What you return must match the records word for word.

— Given data —
Content starts
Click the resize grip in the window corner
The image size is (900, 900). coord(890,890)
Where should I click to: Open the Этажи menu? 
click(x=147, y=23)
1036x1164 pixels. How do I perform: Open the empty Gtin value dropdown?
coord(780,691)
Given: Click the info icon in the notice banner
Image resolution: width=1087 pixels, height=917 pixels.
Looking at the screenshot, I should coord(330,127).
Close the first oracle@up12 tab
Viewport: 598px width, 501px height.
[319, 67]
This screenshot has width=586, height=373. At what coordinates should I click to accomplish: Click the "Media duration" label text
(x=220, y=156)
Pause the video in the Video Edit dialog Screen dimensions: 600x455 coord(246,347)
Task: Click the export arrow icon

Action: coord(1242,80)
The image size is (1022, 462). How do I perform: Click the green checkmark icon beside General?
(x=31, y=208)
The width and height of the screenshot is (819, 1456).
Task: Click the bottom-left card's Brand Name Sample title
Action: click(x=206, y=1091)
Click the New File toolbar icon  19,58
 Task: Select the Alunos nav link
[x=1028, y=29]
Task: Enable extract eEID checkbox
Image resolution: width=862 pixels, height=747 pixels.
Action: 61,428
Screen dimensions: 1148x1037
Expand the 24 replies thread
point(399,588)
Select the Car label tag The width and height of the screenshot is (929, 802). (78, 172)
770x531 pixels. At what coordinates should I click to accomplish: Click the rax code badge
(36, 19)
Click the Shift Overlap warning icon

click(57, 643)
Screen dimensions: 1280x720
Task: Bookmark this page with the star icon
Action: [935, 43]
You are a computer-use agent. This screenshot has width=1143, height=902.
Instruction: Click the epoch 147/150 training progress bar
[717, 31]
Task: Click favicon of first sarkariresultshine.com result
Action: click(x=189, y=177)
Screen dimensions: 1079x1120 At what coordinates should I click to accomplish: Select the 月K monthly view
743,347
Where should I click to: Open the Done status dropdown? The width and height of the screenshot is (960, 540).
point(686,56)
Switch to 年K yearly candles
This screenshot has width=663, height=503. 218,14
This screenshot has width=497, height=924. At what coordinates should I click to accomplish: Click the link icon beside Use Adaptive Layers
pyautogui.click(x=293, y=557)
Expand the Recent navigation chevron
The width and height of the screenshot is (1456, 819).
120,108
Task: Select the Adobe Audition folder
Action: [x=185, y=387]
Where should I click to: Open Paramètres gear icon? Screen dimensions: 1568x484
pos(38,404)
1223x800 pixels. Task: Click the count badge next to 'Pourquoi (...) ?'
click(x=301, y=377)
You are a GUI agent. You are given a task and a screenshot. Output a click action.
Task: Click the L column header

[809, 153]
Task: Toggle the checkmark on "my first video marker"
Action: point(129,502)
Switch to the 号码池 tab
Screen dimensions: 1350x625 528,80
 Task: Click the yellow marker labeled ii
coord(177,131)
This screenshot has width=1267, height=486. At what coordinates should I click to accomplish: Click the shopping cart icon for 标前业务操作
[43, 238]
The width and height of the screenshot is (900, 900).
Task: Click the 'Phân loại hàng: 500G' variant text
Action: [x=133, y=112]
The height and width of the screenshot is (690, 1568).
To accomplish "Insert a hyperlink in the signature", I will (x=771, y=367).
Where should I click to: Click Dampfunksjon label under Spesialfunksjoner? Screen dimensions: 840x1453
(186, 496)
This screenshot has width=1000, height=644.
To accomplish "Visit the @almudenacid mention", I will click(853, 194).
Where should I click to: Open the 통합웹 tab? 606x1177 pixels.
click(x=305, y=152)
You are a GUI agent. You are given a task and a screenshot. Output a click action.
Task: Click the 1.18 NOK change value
Content ends
— Response —
Click the resize grip in the window corner
The image size is (900, 900). coord(890,890)
Where should I click to: Open the Этажи menu? 
click(x=147, y=23)
1036x1164 pixels. How do I perform: Open the empty Gtin value dropdown?
coord(780,691)
Given: Click the info icon in the notice banner
Image resolution: width=1087 pixels, height=917 pixels.
Looking at the screenshot, I should coord(330,127).
Close the first oracle@up12 tab
Viewport: 598px width, 501px height.
[319, 67]
This screenshot has width=586, height=373. At what coordinates should I click to accomplish: Click the "Media duration" label text
(x=220, y=156)
Pause the video in the Video Edit dialog Screen dimensions: 600x455 coord(246,347)
Task: Click the export arrow icon

Action: coord(1242,80)
The image size is (1022, 462). How do I perform: Click the green checkmark icon beside General?
(x=31, y=208)
The width and height of the screenshot is (819, 1456).
Task: Click the bottom-left card's Brand Name Sample title
Action: click(x=206, y=1091)
Click the New File toolbar icon  19,58
 Task: Select the Alunos nav link
[x=1028, y=29]
Task: Enable extract eEID checkbox
Image resolution: width=862 pixels, height=747 pixels.
Action: 61,428
Screen dimensions: 1148x1037
Expand the 24 replies thread
point(399,588)
Select the Car label tag The width and height of the screenshot is (929, 802). (78, 172)
770x531 pixels. At what coordinates should I click to accomplish: Click the rax code badge
(36, 19)
Click the Shift Overlap warning icon

click(57, 643)
Screen dimensions: 1280x720
Task: Bookmark this page with the star icon
Action: [935, 43]
You are a computer-use agent. This screenshot has width=1143, height=902.
Instruction: Click the epoch 147/150 training progress bar
[717, 31]
Task: Click favicon of first sarkariresultshine.com result
Action: click(x=189, y=177)
Screen dimensions: 1079x1120 At what coordinates should I click to accomplish: Select the 月K monthly view
743,347
Where should I click to: Open the Done status dropdown? The width and height of the screenshot is (960, 540).
point(686,56)
Switch to 年K yearly candles
This screenshot has width=663, height=503. 218,14
This screenshot has width=497, height=924. At what coordinates should I click to accomplish: Click the link icon beside Use Adaptive Layers
pyautogui.click(x=293, y=557)
Expand the Recent navigation chevron
The width and height of the screenshot is (1456, 819).
120,108
Task: Select the Adobe Audition folder
Action: [x=185, y=387]
Where should I click to: Open Paramètres gear icon? Screen dimensions: 1568x484
pos(38,404)
1223x800 pixels. Task: Click the count badge next to 'Pourquoi (...) ?'
click(x=301, y=377)
You are a GUI agent. You are given a task and a screenshot. Output a click action.
Task: Click the L column header

[809, 153]
Task: Toggle the checkmark on "my first video marker"
Action: point(129,502)
Switch to the 号码池 tab
Screen dimensions: 1350x625 528,80
 Task: Click the yellow marker labeled ii
coord(177,131)
This screenshot has width=1267, height=486. At what coordinates should I click to accomplish: Click the shopping cart icon for 标前业务操作
[43, 238]
The width and height of the screenshot is (900, 900).
Task: Click the 'Phân loại hàng: 500G' variant text
Action: [x=133, y=112]
The height and width of the screenshot is (690, 1568).
To accomplish "Insert a hyperlink in the signature", I will (x=771, y=367).
Where should I click to: Click Dampfunksjon label under Spesialfunksjoner? Screen dimensions: 840x1453
(186, 496)
This screenshot has width=1000, height=644.
To accomplish "Visit the @almudenacid mention", I will click(853, 194).
Where should I click to: Open the 통합웹 tab? 606x1177 pixels.
click(x=305, y=152)
You are a GUI agent. You are given a task and a screenshot. Output a click action.
Task: Click the 1.18 NOK change value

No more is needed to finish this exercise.